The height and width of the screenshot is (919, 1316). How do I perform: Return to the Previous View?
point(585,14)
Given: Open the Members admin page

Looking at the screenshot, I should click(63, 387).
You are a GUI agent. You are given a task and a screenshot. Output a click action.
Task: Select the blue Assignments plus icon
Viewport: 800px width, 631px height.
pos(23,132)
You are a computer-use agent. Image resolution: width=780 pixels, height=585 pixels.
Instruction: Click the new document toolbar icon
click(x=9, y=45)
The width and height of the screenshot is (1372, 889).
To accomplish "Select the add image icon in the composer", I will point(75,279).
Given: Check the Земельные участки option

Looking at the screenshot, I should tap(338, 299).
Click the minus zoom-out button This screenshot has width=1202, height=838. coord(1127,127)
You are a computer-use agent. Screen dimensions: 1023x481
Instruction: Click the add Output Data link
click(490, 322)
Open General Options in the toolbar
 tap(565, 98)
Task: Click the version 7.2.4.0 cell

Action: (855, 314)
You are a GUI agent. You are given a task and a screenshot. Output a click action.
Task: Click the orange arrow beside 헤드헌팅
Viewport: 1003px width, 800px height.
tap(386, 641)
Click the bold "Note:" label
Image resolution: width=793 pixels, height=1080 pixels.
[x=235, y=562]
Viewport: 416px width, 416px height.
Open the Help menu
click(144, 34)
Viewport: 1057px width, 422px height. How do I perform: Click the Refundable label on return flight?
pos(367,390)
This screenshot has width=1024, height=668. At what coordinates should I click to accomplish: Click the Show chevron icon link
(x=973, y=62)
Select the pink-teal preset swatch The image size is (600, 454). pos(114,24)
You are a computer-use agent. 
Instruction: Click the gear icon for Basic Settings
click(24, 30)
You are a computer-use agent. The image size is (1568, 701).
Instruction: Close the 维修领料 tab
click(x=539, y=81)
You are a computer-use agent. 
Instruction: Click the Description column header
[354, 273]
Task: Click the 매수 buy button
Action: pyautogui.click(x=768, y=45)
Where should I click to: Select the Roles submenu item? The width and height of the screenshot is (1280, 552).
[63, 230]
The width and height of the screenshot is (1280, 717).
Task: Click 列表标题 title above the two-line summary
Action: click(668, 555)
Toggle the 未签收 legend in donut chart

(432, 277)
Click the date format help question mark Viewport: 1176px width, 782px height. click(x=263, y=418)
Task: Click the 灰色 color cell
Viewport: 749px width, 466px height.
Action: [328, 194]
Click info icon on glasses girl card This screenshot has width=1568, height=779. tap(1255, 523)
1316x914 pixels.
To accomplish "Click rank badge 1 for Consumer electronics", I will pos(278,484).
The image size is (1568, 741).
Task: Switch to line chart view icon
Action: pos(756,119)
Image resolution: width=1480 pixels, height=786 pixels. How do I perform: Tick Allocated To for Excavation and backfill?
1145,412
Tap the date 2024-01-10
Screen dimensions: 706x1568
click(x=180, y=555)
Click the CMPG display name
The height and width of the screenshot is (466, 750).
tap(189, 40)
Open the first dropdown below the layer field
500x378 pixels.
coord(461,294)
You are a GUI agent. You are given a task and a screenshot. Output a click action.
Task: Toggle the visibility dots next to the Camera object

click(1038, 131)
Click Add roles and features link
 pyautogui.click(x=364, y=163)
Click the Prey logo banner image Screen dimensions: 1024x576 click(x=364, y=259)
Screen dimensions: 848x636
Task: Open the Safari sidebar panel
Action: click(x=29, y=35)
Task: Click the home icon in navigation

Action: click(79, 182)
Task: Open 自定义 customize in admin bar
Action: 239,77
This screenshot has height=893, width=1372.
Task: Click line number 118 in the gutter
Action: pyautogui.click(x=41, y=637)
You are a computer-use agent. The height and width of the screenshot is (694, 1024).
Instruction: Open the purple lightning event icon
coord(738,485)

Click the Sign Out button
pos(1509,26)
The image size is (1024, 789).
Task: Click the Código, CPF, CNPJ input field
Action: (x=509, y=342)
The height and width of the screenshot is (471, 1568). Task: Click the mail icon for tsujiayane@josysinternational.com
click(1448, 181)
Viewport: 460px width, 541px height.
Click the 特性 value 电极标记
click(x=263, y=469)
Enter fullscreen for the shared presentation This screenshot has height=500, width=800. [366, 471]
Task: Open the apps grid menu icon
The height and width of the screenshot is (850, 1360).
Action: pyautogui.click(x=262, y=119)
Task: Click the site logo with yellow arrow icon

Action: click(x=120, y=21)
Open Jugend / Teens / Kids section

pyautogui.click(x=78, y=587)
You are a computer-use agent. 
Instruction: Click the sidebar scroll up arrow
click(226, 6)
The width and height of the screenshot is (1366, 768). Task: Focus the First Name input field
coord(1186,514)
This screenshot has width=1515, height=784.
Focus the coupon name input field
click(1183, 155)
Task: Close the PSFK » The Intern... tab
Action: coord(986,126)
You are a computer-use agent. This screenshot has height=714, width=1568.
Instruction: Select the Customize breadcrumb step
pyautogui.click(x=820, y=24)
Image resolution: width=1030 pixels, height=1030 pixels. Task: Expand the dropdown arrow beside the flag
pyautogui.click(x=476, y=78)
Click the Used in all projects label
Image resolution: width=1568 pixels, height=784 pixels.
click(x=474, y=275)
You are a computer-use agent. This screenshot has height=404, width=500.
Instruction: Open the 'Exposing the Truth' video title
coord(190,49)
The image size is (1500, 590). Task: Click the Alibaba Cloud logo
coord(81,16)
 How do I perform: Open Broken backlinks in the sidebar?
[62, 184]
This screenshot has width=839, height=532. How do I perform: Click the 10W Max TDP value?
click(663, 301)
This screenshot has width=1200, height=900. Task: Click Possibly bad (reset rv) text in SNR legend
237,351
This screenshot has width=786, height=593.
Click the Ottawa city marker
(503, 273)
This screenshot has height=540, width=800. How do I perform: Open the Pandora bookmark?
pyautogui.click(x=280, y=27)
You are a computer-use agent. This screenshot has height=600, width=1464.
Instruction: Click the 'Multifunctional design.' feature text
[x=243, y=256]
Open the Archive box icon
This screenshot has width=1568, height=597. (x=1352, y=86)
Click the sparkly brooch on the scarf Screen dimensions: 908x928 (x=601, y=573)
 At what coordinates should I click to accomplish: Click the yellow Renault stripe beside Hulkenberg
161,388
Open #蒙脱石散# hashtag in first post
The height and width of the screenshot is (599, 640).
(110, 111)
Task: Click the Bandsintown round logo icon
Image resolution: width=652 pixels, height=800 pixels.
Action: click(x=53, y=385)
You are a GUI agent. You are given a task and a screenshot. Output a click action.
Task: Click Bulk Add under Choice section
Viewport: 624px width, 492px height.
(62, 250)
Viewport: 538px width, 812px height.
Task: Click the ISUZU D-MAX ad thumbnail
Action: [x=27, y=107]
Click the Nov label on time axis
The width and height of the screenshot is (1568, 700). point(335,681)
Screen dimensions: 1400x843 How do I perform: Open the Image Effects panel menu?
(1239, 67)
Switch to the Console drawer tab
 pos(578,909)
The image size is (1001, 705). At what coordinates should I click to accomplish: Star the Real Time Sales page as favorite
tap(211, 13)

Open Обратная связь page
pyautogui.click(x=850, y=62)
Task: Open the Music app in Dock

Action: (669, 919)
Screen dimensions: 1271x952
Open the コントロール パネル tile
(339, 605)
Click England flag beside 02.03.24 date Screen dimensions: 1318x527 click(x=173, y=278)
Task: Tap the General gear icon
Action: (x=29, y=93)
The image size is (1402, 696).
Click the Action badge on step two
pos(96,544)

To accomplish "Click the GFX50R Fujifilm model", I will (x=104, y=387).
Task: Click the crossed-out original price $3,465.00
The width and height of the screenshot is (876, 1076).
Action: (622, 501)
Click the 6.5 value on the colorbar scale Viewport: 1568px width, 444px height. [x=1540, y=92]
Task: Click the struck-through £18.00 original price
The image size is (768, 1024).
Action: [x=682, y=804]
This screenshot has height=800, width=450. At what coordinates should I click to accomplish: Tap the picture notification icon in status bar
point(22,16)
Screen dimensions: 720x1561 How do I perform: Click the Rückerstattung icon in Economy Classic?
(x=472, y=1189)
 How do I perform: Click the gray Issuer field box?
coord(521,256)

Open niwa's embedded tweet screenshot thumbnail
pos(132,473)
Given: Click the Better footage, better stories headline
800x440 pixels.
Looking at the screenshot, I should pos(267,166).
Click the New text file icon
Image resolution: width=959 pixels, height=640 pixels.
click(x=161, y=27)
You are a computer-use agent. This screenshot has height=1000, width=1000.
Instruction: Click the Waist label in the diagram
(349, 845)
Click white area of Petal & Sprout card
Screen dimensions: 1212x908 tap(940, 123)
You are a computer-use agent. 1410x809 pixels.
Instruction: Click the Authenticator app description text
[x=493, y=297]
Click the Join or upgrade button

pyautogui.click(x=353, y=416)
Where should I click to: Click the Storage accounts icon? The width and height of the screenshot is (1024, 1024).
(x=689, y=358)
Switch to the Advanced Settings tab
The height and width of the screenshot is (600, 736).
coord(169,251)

Task requirements
A complete answer gives every line of the records holding "original".

Expected answer
Task: Click the crossed-out original price $3,465.00
Task: Click the struck-through £18.00 original price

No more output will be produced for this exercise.